# The problem:
With the pictures omitted, transcribe each line below exactly as it is.

Dataset records
[Start of Attachment]

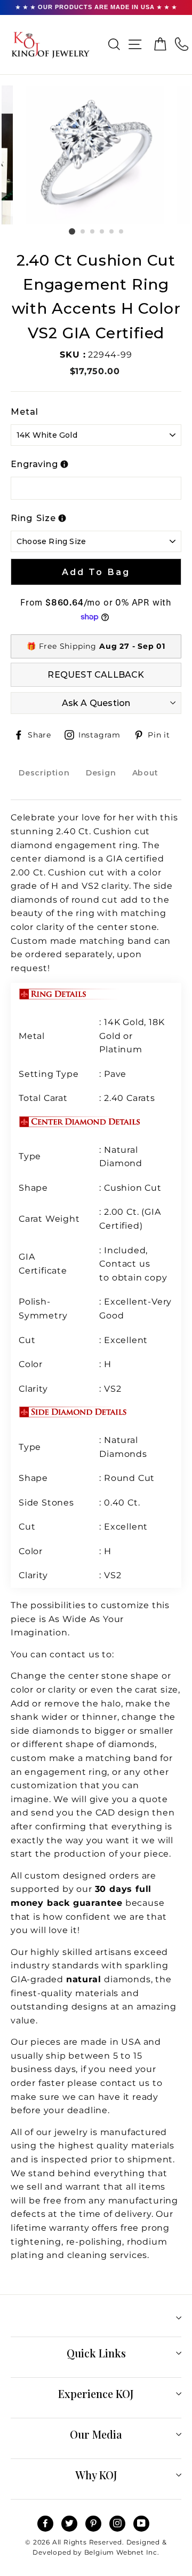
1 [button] (72, 231)
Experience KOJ (96, 2393)
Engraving (34, 464)
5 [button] (112, 232)
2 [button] (83, 232)
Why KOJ (96, 2475)
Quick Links (96, 2353)
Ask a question (96, 703)
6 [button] (121, 232)
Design (101, 773)
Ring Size (33, 518)
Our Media (96, 2434)
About (145, 773)
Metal (24, 412)
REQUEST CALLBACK (95, 675)
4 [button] (102, 232)
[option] (96, 155)
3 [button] (92, 232)
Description (44, 773)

[End of Attachment]

# Reply to the task:
1 [button] (72, 231)
Experience KOJ (96, 2393)
Engraving (34, 464)
5 [button] (112, 232)
2 [button] (83, 232)
Why KOJ (96, 2475)
Quick Links (96, 2353)
Ask a question (96, 703)
6 [button] (121, 232)
Design (101, 773)
Ring Size (33, 518)
Our Media (96, 2434)
About (145, 773)
Metal (24, 412)
REQUEST CALLBACK (95, 675)
4 [button] (102, 232)
[option] (96, 155)
3 [button] (92, 232)
Description (44, 773)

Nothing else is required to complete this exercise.